Healthcare in Iraq was once among the most developed systems in the region with a large number of medical schools, a variety of advanced resources and largely accessible care. The impact of the war and ongoing conflict in Iraq has had devastating effects on the country’s healthcare system. Iraq’s primary healthcare delivery, disease control system, and health research infrastructure have been shattered by the conflict.

Attempts to resurrect Iraq’s healthcare system remain hindered by the fragile national security and lack of basic utilities such as water and electricity.


Public healthcare in Iraq

The public healthcare system in Iraq struggles to meet the needs of its citizens. In most urban centres, medical facilities have been rebuilt. These are much more likely to be adequately staffed with doctors and nurses than those in rural areas.

Treatment through the public healthcare system is free of charge. Iraqi-produced medical supplies are also offered to residents at a subsidised cost. Sadly, the system faces a host of challenges including unreliable electricity, outdated equipment and lack of qualified staff. Hospitals are also often the target of insurgent attacks.

Other governments and international-aid organisations are working closely with the Iraqi government to restore basic services.
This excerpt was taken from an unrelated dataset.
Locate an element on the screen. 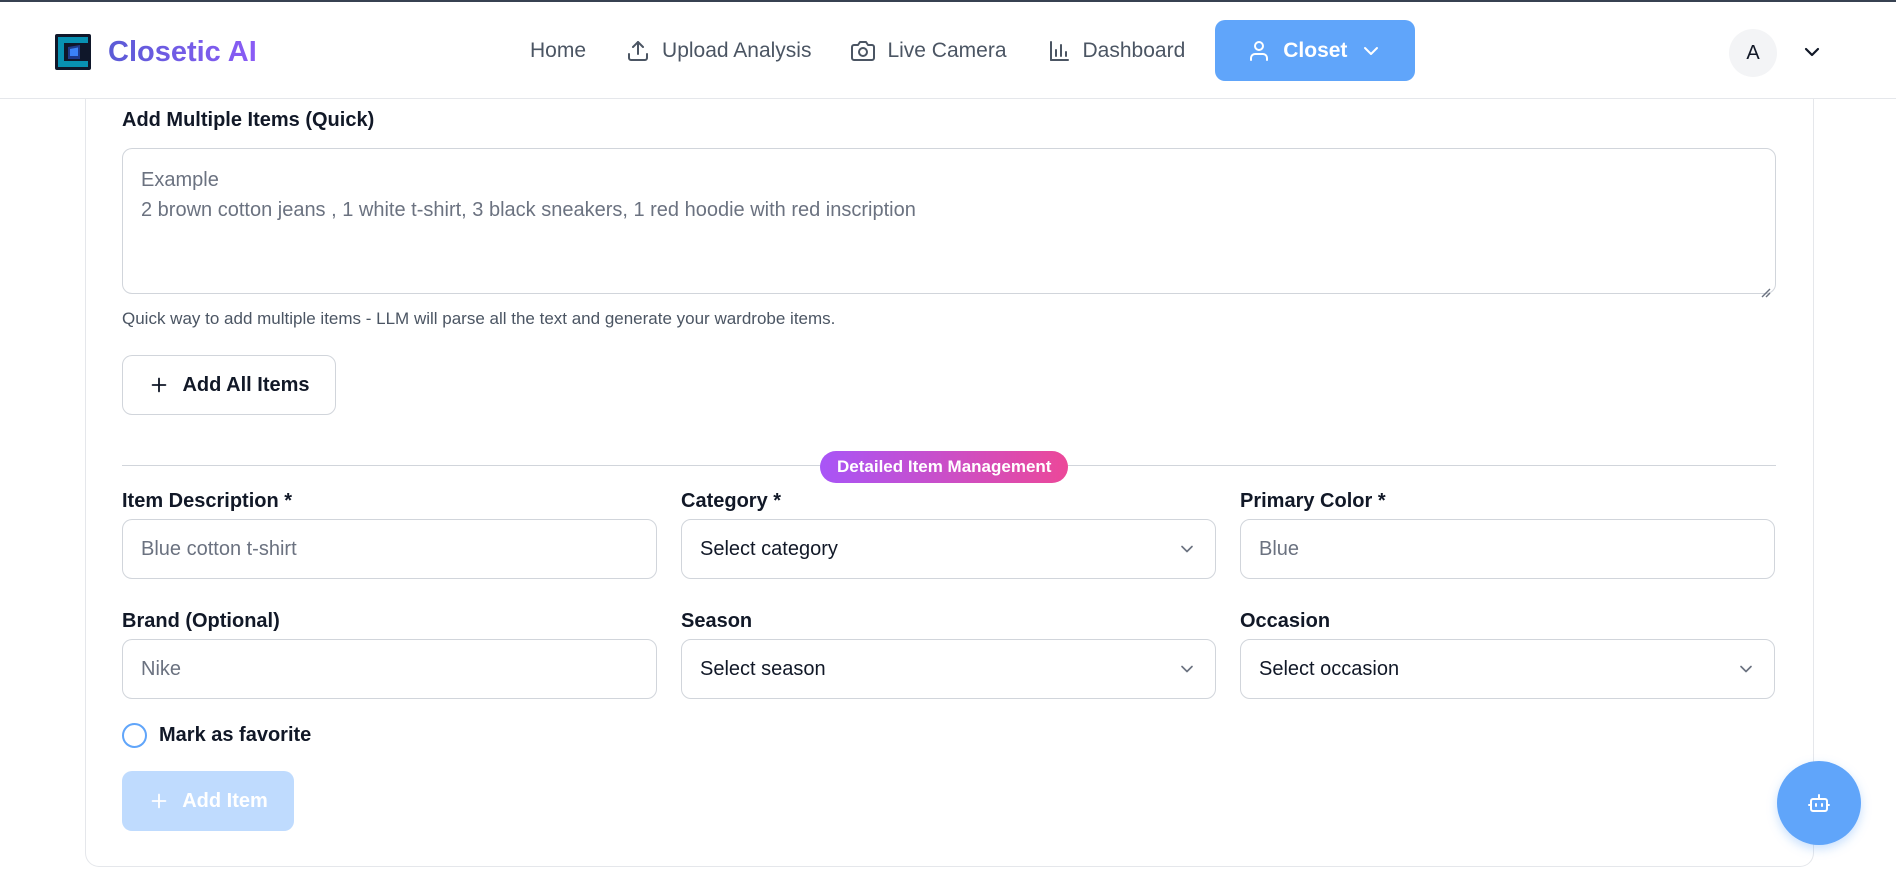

Depending on where patients live and the severity of their condition, those requiring complex procedures might be taken to facilities managed by international organisations.


Private healthcare in Iraq

There is no formal private healthcare insurance system in Iraq. In some instances, wealthier Iraqis may pay out of pocket to receive speedier treatment at a public facility. Others opt to go to a neighbouring country for treatment. Private clinics do exist, but they tend to be small and primarily provide for childbirths or surgeries and not general care.


Healthcare for expats in Iraq

Expats moving to Iraq tend to do so on short-term contracts. They therefore rarely need to concern themselves with long-term medical care. In serious circumstances, expats may be able to get treatment at a facility managed by an international organisation or a local hospital. However, in most cases, they will be evacuated by air ambulance to a nearby country where they can receive better care.

Hospitals in Iraq expect payment before treatment and this can be costly. Expats moving to Iraq therefore must have a fully comprehensive health insurance plan that covers them for treatment overseas and repatriation. This is generally provided by employers as part of an expat’s employment contract.  


Pharmacies in Iraq

Expats on chronic medication should ensure they visit their doctor prior to relocating to Iraq in order to get an advance prescription for the duration of their assignment in Iraq.

If travelling with prescription medicine, ensure that all medicine is in its original container. Also carry a signed and dated letter from your doctor detailing the medicine's brand and chemical names, its purpose, as well as confirmation that the medicine is for personal use. 

As the Iraqi health system is developing, many drugs are in short supply. This means expats may only have access to the most basic medicines in Iraq.


Health hazards in Iraq

There are significant health hazards in Iraq and expats should take adequate precautions to protect themselves. The sanitation systems are not well developed and there is a high risk of contaminated water and food sources.

Routine vaccinations should be kept up to date, and additional vaccinations for typhoid and hepatitis A are recommended.